Stored data:
┏━━
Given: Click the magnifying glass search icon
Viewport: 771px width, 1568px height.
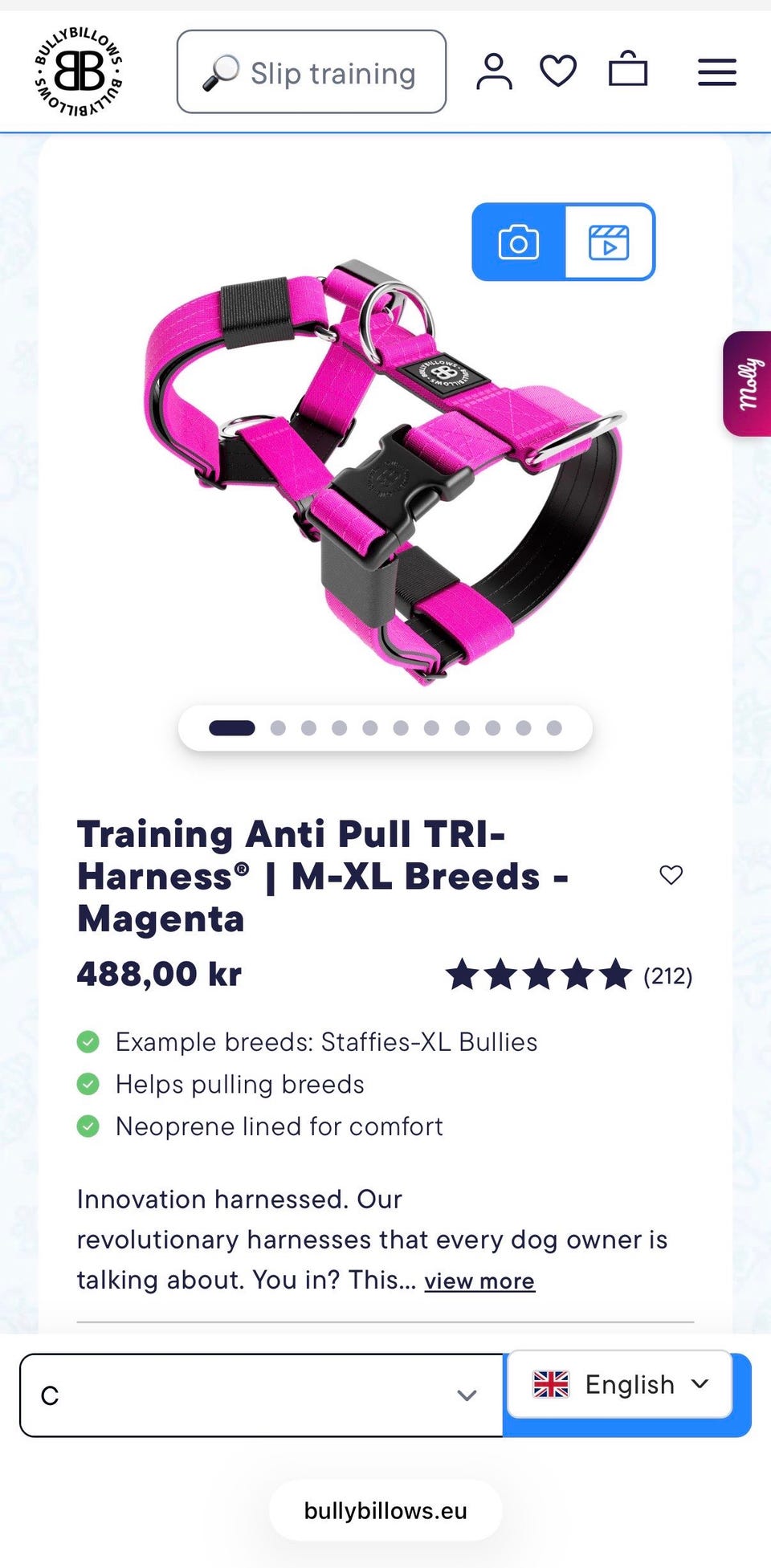Looking at the screenshot, I should coord(221,72).
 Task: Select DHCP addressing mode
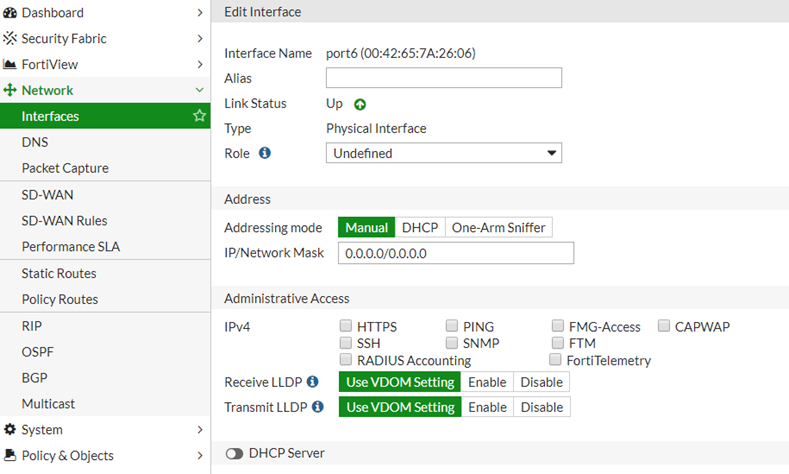point(420,227)
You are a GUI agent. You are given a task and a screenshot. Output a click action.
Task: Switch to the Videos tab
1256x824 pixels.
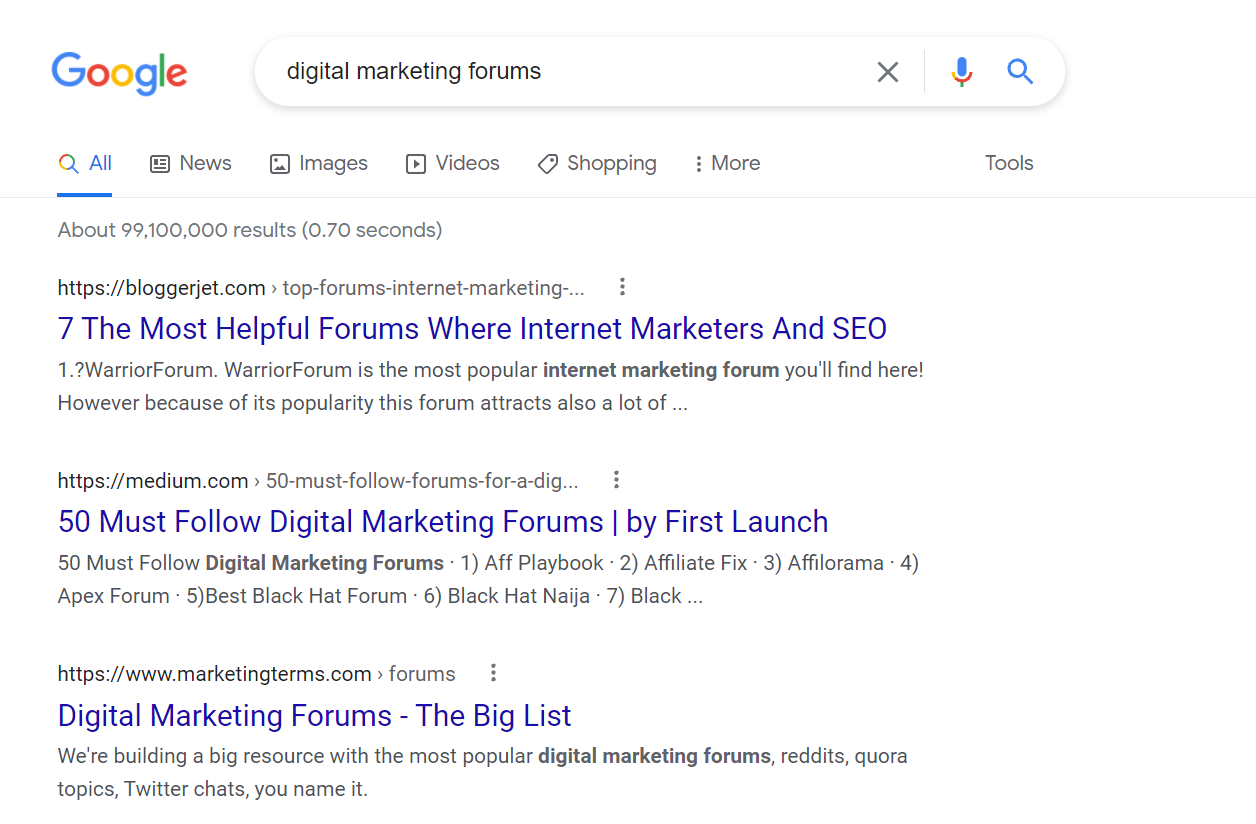[453, 164]
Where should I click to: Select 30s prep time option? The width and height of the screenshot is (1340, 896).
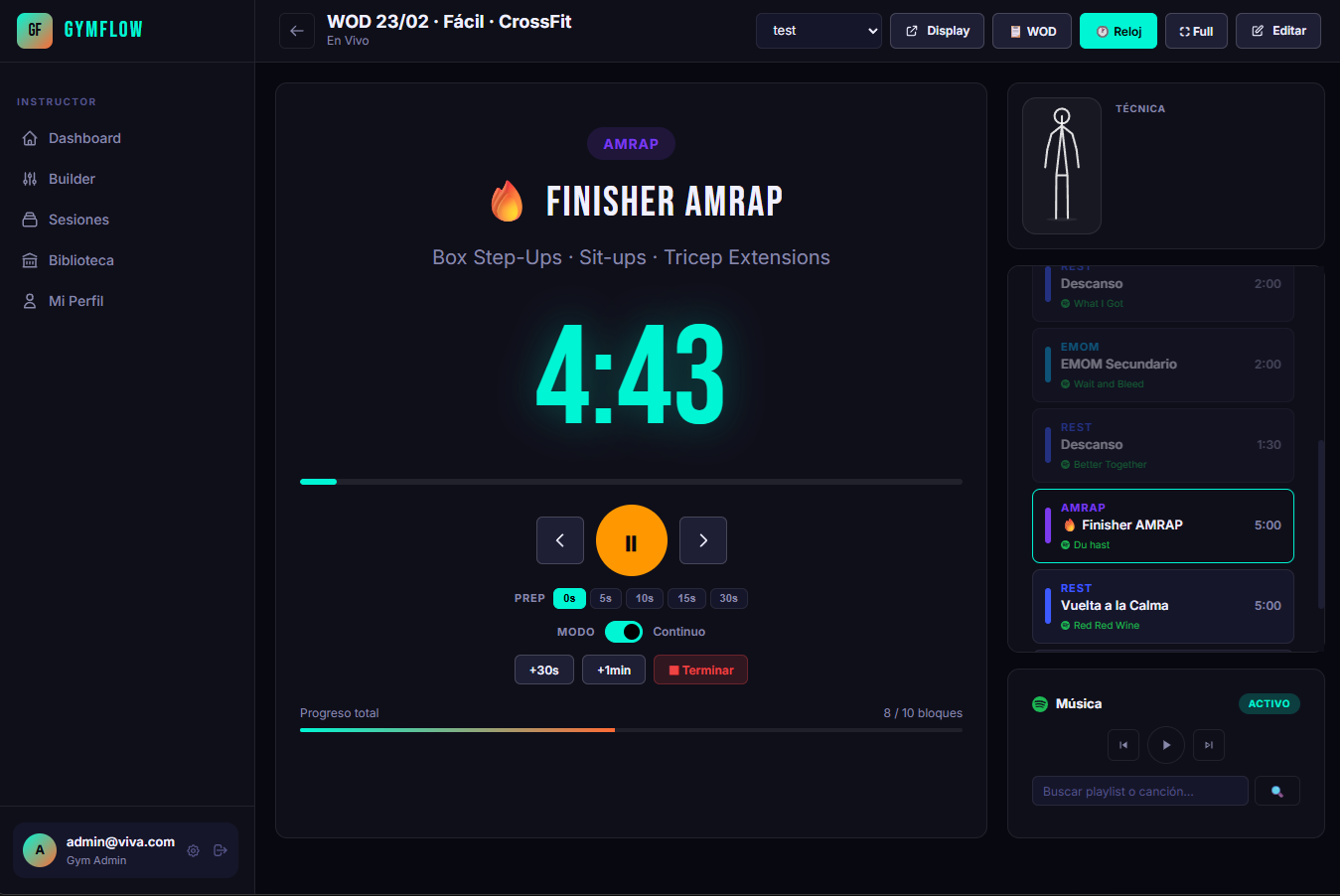[x=728, y=598]
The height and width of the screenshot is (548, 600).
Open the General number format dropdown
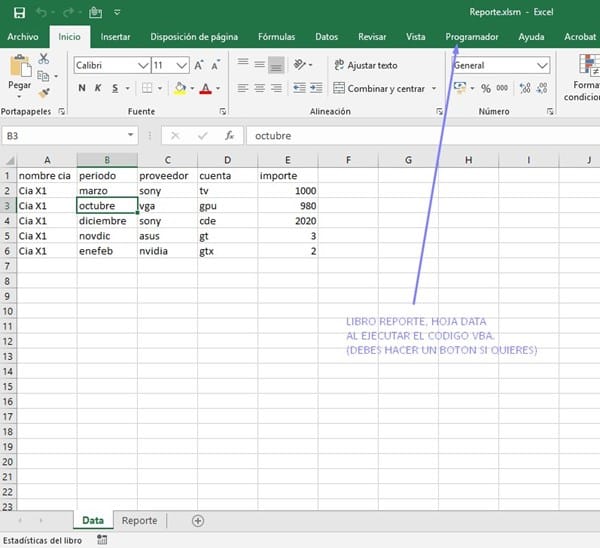point(542,65)
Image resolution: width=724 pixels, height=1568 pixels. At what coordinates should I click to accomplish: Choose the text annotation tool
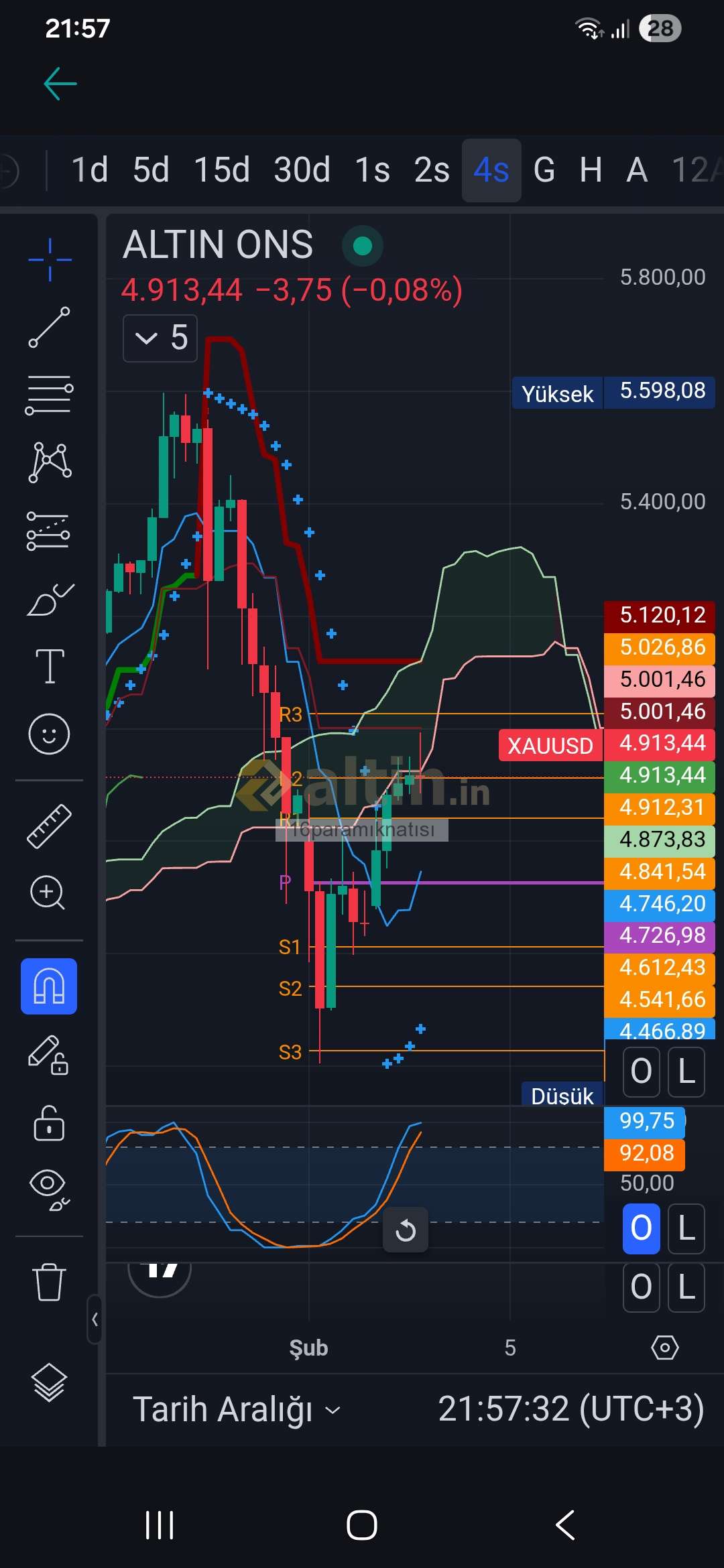[x=50, y=666]
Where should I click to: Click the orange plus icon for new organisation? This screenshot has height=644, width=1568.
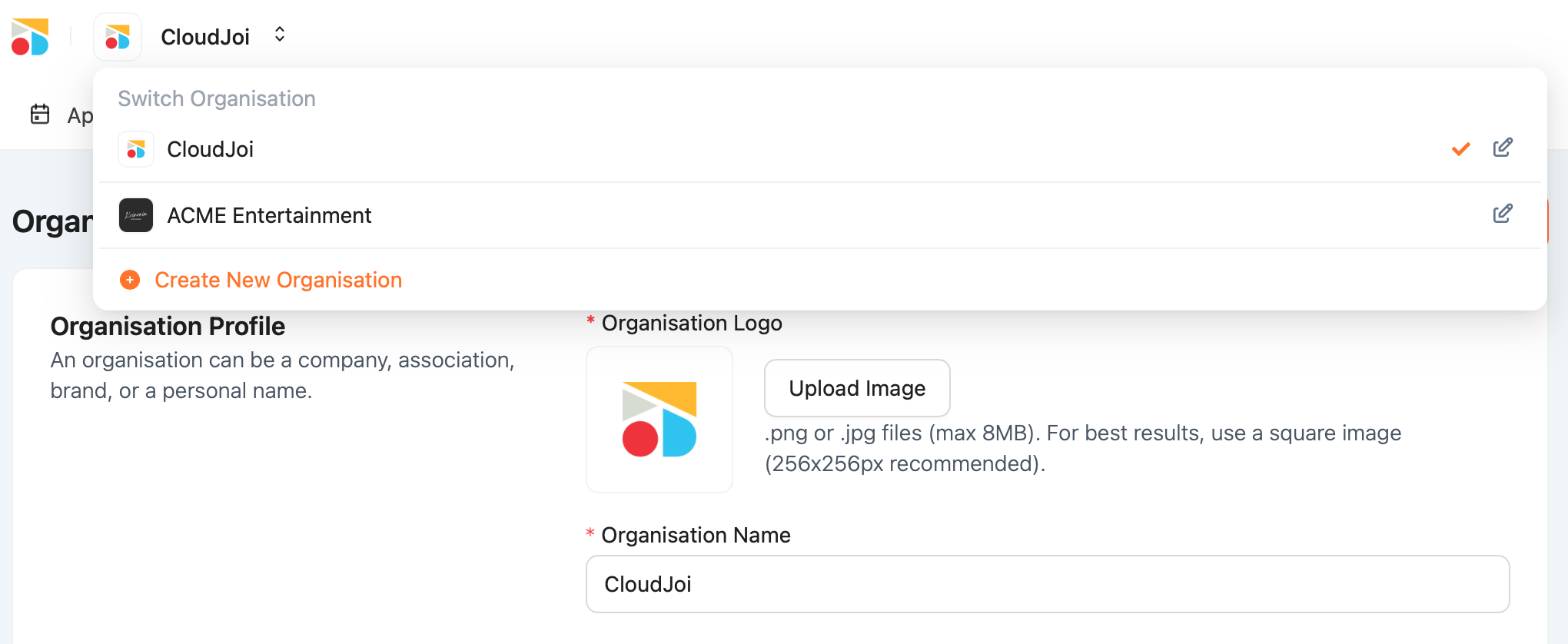130,280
┗━━
Take the line containing "1256x824 pixels." and every line after it up to the end of the data, and write them out exactly, without the pictures.

◆ **OUTPUT FOR THIS TASK**:
1256x824 pixels.
[453, 164]
Where should I click to: Select 30s prep time option? The width and height of the screenshot is (1340, 896).
[x=728, y=598]
The height and width of the screenshot is (548, 600).
Open the General number format dropdown
point(542,65)
Image resolution: width=724 pixels, height=1568 pixels. At what coordinates should I click to accomplish: Choose the text annotation tool
[x=50, y=666]
Where should I click to: Click the orange plus icon for new organisation? This screenshot has height=644, width=1568.
130,280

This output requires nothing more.